Reporters on the Job
• Lost in Translation : Staff writer Ben Arnoldy says that during his reporting in Afghanistan, he noticed that at some point or another most Afghans will start to say, "We have a proverb...."
Ben says that whenever he hear this phrase, he smiles and prepares to spend a few moments lost in translation.
"I was sipping green tea with the former dean of the faculty of journalism at Kabul University, discussing whether one of the more risqué Afghan television stations had broken too many cultural taboos (page 1). 'There is a saying that whatever you throw down a salt mine, it will become salt,' he told me. As I mulled over whether salt was metaphorically good or bad, I heard him drop the phrases 'class society,' 'Marx,' and 'minerals," says Ben. "At that point, I knew I was doomed." After the interview, Ben's interpreter suggested that the proverb meant: "The only thing you'll ever get out of a salt mine is salt."

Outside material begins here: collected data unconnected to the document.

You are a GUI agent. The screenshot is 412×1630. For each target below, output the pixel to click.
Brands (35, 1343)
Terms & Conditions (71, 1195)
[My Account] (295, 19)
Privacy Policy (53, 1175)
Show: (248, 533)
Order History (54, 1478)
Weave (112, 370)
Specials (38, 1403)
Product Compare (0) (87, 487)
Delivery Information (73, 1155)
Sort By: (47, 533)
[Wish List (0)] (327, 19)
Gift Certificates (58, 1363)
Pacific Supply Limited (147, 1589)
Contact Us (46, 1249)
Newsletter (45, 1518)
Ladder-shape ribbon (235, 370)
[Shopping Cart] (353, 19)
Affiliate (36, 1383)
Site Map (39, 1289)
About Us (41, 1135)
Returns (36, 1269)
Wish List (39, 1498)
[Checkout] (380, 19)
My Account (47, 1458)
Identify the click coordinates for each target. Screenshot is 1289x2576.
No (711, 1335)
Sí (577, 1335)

"I blinked a couple times back at him. 'So whatever you have in your mind, it will come out,' he explained. Hmmm. Sort of how the Ninth Commandment can lead to the Sixth, I guess," says Ben.

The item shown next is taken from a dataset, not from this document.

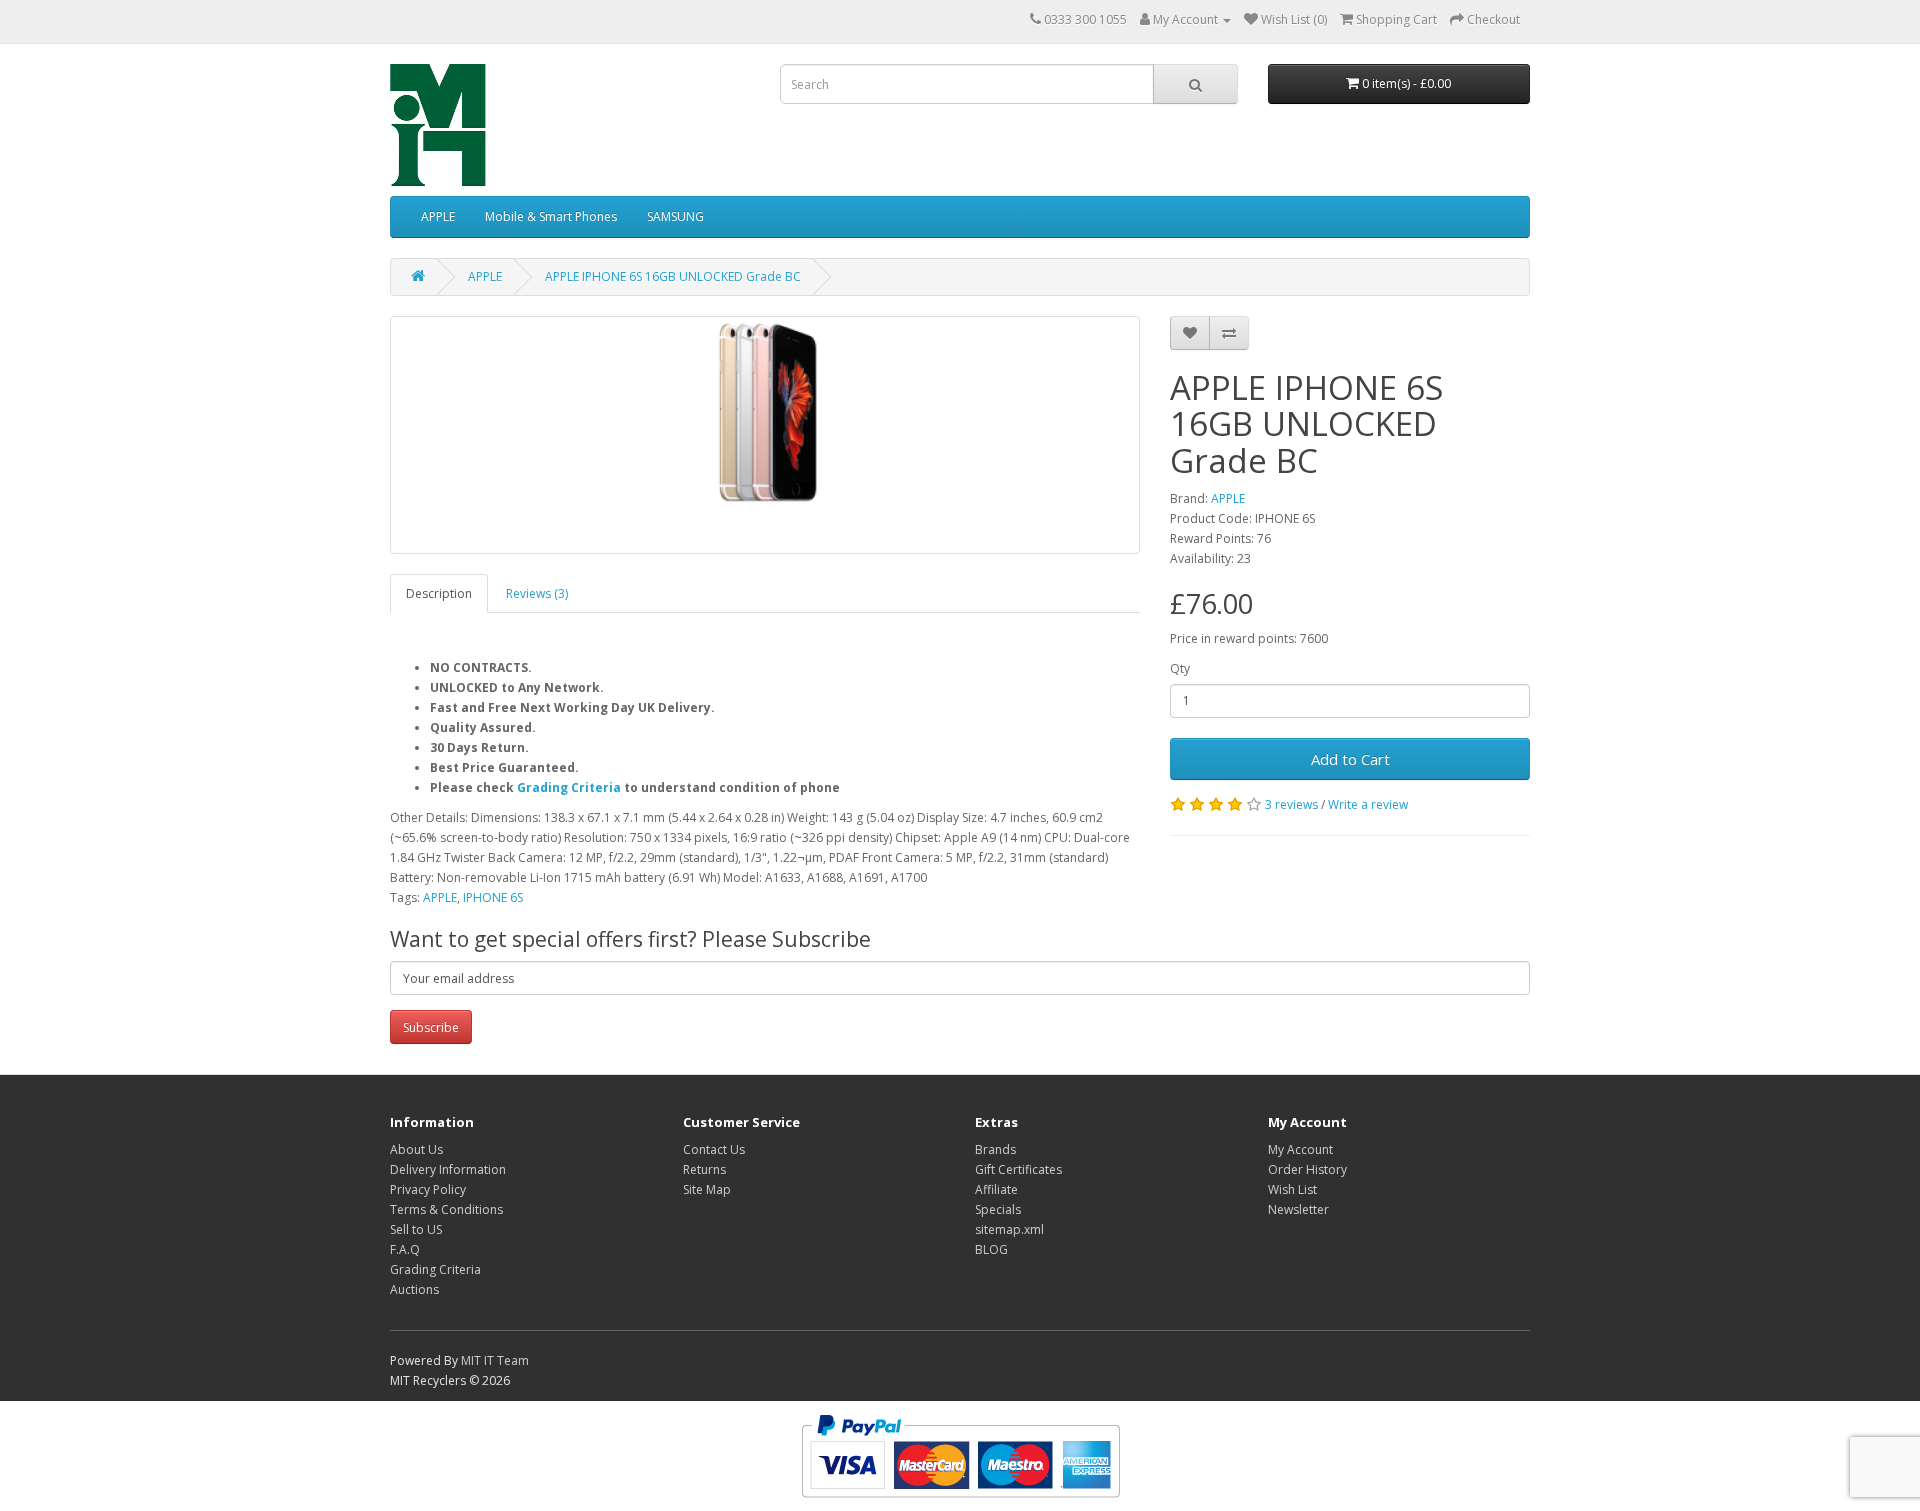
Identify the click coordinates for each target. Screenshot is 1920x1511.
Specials (998, 1209)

• Worth the Risk? To report today's story about a Colombian town trying to clear land mines from around it, reporter Rachel Van Dongen ventured down one of the roads often mined by leftist rebels (this page). "The Colombian Army clears the road, but everyone in the area says that rebels resew the mines as fast as the Army destroys them," she says. Local knowledge can help, so she hired the mayor's driver. "It was pouring rain, the radio was blaring, he was driving fast in order to get us back to Medellín by dark. Between rain, reckless driving, land mines, and rebel and Army roadblocks - we breathed a sigh of relief once we left Aquitania and hit the main road to Medellín," says Rachel.